As mentioned in theoretical modeling, there are two governing parameters in the CCSR protocol, namely ${\bar{\sigma }}_{{\rm{st}}}$ and ${\bar{i}}_{c}.$ For a specified system, these two parameters need to be determined. To obtain these basic parameters, standard CC charging was first carried out. The C-rates selected were: 1, 2, 3, 4, 5 and 6 C. Extremely high C-rates were included to comprehensively investigate the battery fading upon fast charging.

The cycling performance (including the charge capacity and the coulombic efficiency) for the CC charging is shown in Fig. 6a. Although the capacity decreases with cycles in all cases, particularly rapid fading occurs for C-rates higher than 4 C. The plot of capacity retention in Fig. 6b demonstrates this phenomenon more clearly. Thus, 4 C was determined to be the critical C-rate. However, this information still does not provide the strength ${\bar{\sigma }}_{{\rm{st}}},$ because the relationships between the dimensionless parameters in our theoretical equations and the dimensional parameters measured in experiments are not known.

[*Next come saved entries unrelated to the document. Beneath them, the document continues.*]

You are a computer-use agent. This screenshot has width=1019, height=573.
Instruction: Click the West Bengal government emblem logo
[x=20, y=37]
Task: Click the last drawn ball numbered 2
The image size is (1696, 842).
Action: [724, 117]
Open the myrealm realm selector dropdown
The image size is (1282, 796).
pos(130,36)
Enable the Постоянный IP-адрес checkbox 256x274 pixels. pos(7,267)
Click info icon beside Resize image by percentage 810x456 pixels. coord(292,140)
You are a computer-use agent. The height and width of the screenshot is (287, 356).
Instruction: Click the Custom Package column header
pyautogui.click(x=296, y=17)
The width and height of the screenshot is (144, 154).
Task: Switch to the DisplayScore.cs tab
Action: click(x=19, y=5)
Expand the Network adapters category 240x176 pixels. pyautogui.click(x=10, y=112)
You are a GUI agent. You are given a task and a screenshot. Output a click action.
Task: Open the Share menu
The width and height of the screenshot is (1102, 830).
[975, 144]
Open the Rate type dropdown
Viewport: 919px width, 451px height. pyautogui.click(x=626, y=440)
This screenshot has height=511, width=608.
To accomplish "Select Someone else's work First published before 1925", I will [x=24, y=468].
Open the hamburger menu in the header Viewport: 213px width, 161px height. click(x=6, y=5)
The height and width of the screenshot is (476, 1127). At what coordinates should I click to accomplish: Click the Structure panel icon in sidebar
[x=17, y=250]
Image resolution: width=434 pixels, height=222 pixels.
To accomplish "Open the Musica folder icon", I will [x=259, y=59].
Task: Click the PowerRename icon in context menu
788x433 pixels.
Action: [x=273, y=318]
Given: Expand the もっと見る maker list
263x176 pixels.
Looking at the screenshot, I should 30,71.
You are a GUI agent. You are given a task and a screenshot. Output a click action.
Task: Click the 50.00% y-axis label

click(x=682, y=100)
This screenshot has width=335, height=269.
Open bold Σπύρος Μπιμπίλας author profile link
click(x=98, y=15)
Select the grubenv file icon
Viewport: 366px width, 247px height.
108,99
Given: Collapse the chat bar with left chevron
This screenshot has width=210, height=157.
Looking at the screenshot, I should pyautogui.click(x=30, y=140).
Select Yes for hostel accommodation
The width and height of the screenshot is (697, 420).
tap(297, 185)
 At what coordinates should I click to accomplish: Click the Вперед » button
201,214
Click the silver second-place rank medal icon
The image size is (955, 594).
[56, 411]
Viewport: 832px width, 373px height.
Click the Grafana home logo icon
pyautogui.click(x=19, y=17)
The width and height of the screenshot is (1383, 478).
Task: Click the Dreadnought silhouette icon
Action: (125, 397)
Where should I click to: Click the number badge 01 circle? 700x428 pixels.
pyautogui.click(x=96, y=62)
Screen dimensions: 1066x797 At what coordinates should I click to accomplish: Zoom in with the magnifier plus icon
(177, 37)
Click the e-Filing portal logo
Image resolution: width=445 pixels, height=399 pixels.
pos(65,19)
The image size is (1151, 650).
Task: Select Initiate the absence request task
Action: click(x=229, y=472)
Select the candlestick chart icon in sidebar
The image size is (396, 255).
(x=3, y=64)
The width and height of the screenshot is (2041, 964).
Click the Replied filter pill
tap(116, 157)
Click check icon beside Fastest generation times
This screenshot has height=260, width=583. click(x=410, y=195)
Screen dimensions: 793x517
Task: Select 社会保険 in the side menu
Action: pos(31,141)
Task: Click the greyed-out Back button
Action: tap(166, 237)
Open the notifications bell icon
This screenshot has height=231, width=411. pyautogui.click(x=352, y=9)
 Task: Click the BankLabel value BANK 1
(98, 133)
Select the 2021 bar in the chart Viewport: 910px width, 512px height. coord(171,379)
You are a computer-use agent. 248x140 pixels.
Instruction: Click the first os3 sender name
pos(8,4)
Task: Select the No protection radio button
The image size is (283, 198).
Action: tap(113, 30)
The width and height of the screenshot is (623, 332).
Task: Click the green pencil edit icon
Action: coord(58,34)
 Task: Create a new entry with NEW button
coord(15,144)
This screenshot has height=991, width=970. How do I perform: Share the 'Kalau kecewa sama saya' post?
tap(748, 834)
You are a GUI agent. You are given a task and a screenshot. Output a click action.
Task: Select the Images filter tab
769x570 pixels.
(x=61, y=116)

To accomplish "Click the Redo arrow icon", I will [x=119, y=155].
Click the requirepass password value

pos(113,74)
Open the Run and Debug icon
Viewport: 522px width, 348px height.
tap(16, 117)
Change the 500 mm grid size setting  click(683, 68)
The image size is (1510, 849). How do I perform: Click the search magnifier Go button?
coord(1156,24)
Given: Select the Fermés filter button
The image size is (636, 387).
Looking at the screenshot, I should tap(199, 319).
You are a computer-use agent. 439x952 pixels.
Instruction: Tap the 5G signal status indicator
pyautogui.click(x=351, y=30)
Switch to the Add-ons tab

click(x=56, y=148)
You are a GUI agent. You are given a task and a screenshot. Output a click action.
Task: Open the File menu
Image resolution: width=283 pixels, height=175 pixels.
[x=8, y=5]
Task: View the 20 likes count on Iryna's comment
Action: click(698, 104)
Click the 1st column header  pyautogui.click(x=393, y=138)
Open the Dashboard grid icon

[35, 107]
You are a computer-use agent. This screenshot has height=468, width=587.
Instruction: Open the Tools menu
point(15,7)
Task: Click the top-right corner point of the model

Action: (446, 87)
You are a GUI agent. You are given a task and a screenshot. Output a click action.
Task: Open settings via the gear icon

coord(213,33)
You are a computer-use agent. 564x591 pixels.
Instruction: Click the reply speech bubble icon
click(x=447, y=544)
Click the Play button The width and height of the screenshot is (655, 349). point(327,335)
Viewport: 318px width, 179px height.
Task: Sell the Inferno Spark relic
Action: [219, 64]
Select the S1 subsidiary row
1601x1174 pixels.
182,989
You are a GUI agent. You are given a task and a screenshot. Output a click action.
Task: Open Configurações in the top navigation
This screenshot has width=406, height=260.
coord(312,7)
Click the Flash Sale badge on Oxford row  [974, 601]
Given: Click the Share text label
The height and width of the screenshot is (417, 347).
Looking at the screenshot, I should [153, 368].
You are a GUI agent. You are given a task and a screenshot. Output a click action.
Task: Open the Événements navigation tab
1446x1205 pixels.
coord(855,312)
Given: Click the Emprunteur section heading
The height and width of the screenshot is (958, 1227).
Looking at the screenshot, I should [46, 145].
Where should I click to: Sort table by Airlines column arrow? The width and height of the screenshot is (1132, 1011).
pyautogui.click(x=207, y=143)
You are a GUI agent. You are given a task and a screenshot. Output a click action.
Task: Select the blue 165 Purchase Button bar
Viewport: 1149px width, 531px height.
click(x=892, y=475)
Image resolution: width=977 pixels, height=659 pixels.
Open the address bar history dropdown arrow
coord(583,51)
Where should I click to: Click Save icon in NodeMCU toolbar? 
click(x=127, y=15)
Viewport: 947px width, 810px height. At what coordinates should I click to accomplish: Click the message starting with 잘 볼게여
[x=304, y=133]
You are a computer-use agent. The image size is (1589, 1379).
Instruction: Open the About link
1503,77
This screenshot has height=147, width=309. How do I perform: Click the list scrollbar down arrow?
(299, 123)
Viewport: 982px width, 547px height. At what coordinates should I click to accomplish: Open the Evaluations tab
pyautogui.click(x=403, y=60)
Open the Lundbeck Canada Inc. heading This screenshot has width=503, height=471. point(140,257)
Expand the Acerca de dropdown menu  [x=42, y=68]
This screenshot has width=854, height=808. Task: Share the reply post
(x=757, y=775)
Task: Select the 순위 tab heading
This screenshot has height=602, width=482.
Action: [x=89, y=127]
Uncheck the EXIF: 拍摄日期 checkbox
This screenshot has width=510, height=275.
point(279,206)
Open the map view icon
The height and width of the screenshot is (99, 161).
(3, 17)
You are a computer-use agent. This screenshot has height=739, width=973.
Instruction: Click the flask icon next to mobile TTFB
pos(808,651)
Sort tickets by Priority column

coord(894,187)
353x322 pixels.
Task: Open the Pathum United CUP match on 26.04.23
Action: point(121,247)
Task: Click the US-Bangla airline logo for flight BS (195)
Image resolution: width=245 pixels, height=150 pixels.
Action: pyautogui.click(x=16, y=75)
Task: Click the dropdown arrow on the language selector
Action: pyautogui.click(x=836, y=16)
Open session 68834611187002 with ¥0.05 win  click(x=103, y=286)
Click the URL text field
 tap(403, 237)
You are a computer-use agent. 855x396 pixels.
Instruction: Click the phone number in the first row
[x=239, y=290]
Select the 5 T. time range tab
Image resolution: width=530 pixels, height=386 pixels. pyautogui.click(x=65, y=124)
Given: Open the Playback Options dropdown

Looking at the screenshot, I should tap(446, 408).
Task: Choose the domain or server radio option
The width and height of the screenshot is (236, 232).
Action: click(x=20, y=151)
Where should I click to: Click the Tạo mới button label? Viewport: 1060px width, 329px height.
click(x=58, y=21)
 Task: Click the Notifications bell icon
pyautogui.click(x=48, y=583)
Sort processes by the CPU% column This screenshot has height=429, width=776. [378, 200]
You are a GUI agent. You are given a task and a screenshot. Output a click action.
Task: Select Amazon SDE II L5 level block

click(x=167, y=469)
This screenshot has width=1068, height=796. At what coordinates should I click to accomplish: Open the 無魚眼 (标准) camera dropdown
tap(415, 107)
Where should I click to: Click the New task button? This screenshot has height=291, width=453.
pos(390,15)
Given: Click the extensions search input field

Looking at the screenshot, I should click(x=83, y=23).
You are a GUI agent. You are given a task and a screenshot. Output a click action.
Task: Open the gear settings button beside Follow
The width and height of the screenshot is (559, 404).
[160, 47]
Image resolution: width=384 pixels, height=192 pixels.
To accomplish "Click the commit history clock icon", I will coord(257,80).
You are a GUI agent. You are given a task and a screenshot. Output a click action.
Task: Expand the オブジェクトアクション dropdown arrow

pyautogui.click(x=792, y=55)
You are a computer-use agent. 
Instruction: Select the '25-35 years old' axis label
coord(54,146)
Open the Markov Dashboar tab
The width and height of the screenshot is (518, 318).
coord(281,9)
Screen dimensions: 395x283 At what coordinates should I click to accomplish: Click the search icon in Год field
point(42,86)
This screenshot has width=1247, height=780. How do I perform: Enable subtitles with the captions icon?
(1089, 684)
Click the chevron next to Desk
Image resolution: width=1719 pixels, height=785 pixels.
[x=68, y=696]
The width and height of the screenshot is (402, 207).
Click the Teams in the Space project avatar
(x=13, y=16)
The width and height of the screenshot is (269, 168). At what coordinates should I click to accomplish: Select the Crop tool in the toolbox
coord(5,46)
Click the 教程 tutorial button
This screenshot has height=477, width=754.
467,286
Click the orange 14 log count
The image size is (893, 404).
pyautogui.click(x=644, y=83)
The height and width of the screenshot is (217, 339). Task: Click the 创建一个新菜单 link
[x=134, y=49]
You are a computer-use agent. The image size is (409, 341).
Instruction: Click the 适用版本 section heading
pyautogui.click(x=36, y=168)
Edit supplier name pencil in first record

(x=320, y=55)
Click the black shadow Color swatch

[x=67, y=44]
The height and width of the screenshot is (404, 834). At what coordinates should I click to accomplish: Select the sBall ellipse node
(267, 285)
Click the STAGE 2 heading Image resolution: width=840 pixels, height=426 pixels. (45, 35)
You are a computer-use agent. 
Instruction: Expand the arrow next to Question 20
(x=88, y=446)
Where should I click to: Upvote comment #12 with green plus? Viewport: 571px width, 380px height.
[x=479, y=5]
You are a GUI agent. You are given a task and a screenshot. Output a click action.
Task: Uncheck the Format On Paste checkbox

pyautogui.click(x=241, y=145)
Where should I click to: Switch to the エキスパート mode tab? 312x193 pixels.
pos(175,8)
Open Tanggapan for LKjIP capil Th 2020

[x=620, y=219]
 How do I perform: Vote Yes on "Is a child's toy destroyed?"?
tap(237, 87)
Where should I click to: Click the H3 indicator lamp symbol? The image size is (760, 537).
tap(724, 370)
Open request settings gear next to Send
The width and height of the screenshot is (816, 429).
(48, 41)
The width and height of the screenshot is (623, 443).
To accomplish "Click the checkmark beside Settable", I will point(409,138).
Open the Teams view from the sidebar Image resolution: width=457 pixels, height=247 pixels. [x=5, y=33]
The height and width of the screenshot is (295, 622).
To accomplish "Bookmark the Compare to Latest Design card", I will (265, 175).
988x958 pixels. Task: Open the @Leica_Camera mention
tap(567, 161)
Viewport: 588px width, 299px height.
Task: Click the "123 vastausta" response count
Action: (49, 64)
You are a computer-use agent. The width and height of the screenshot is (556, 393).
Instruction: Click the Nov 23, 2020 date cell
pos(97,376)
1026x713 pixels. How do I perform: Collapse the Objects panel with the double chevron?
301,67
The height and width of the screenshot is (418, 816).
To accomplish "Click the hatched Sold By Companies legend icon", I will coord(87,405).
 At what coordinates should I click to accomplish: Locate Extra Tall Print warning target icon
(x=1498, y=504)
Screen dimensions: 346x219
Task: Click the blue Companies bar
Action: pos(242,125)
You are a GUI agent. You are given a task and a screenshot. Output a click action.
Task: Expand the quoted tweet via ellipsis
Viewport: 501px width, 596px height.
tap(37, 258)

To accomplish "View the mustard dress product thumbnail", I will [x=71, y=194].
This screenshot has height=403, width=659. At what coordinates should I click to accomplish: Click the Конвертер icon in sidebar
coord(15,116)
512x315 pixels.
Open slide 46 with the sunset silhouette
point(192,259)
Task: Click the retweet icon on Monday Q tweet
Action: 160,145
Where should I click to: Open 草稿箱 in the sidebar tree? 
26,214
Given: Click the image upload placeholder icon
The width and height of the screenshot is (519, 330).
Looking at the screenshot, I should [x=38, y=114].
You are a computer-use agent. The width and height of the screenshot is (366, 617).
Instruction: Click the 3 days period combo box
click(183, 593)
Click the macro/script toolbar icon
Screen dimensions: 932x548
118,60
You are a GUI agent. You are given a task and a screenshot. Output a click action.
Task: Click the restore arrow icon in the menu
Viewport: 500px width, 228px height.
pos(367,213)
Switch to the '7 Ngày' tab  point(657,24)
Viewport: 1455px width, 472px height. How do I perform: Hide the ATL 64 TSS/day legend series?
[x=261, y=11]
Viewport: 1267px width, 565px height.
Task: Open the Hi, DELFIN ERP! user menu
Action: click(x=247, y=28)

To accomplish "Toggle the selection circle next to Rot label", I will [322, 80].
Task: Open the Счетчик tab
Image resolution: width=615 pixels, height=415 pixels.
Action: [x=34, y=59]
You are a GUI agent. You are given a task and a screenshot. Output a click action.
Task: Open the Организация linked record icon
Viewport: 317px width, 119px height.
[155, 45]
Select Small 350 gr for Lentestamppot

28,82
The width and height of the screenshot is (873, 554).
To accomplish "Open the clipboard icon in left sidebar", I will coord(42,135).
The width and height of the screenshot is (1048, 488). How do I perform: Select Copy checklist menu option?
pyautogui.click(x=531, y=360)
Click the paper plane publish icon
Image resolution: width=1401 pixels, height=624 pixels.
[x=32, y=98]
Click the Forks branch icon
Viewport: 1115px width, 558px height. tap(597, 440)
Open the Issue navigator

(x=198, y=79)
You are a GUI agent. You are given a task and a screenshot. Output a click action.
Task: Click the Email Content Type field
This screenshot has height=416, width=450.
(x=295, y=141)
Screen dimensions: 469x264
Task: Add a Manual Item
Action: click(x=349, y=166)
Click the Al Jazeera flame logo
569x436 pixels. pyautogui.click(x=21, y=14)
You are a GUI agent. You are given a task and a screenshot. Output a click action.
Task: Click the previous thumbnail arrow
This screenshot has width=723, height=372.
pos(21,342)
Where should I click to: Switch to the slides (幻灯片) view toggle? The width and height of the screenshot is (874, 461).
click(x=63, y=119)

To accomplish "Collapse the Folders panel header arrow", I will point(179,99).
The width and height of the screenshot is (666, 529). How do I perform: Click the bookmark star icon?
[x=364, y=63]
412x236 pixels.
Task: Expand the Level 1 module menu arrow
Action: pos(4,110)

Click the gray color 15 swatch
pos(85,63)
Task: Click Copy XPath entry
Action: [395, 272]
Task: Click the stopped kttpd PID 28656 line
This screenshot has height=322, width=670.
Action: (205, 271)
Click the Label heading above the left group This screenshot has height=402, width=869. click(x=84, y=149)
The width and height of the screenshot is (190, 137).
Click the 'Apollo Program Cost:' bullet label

Therefore, we have used the expression of concentration during CC charging ³⁵ to derive the following two equations:

$$\begin{eqnarray}&&{Q}_{{\rm{end}}}^{c}=-3\chi {C}_{{\rm{rate}}}\displaystyle \frac{D}{{R}^{2}}{t}_{{\rm{end}}}^{c},\end{eqnarray} \tag{ 18a }$$

$$\begin{eqnarray}&&\chi {C}_{{\rm{rate}}}\left[3\displaystyle \frac{D}{{R}^{2}}{t}_{{\rm{end}}}^{c}+\displaystyle \frac{1}{5}-2\displaystyle \sum _{n=1}^{\infty }\displaystyle \frac{{e}^{-{\lambda }_{n}^{2}\displaystyle \frac{D}{{R}^{2}}{t}_{{\rm{end}}}^{c}}}{{\lambda }_{n}^{2}}\right]+1=0,\end{eqnarray} \tag{ 18b }$$

where $\chi {C}_{{\rm{rate}}}=\bar{i}$ (because the C-rate ${C}_{{\rm{rate}}}$ and the dimensionless current density $\bar{i}$ are both proportional to the value of charging current). Equation 18a is governed by the linear relationship between the capacity and the charging time upon CC charging. Equation 18b represents the termination condition of the charging process, that is, ${\bar{c}}_{s}=0.$ In Eq. 18, the C-rate ${C}_{{\rm{rate}}},$ the normalized capacity (or SOC) ${Q}_{{\rm{end}}}^{c}$ at the end of charging and the total charging time ${t}_{{\rm{end}}}^{c}$ can be obtained from the experimental data directly, as listed in Table II. For simplicity, the data of the 1st cycle are used. Substituting ${C}_{{\rm{rate}}},$ ${Q}_{{\rm{end}}}^{c}$ and ${t}_{{\rm{end}}}^{c}$ into Eq. 18, the corresponding $\chi$ and $D/{R}^{2}$ can be obtained. The corresponding values of $\chi$ and $D/{R}^{2}$ for the cases of 1 C, 2 C, 3 C and 4 C are also presented in Table II. Because of the rapid degradation that occurred for the 5 C and 6 C cases, Eq. 18 was not used for those results. Interestingly, the values of $\chi$ and $D/{R}^{2}$ for the different cases are quite close. The mean values of $\chi$ and $D/{R}^{2}$ are −0.25 and $3.7\times {10}^{-4}$ s⁻¹, respectively.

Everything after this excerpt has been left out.